However, by replacing local SQL queries with local Redis calls (no network traffic in either case), we saw a 5x speed increase. Combined with having a local Redis cache per web server, it will be much faster than querying MySQL over the Internet. It might be even faster if we use the phpredis library (written in C) instead of Predis, but that’s another test for later.

Thank you all for the help, especially amanset who made me realize that Memcached can actually live on other machines, not just the MySQL server. I mistook it for a origin-side HTTP cache. We ultimately chose Redis because it seemed more modern and had cool features we might one day use, but Memcached would’ve worked fine for this basic scenario too.

Sorry, I’ve had a weird few days and so dropped off, well, the internet.

That’s pretty much how it works, yes. You can go more advanced as well, with a separate Memcached server which serves stuff globally, over the network, and then each web server has its own local memcached with a much lower TTL on keys. That only really works with static data (like here) but is pretty handy for a distributed/load balanced environment.

Check if in local MC, if so serve that data.
If not check in remote MC, if so serve that data and update local MC.
If not, get from database, serve the data, update remote MC and then update local MC.

Thanks for checking back in.

In these cases, how is the cache typically kept up to date?

So far, the script I’m working on would query MySQL every X minutes for updates (by timestamp) and update the cache. Everything in the cache lives forever (no expiration) and only gets changed by this recurring delta sync. Then this master cache would get replicated to slaves via some arcane black magic built into Redis that I’ll have to learn more about on Monday.

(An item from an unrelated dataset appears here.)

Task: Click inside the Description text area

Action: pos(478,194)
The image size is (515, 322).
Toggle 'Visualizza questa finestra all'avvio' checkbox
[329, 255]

Is that ok, or is there a better/more efficient way to do this?

With fairly static data you could really just rely on the TTL (best practices would dictate always having one just in case, you don’t want old data hanging around forever).

For data that changes fairly regularly it is a case of whatever script is updating the database deletes from Memcache right after the database update is done. PHP, for example, has a class that makes this fairly trivial:

This is a bit better than polling the database as otherwise you can have up to X minutes where your cache is out of date.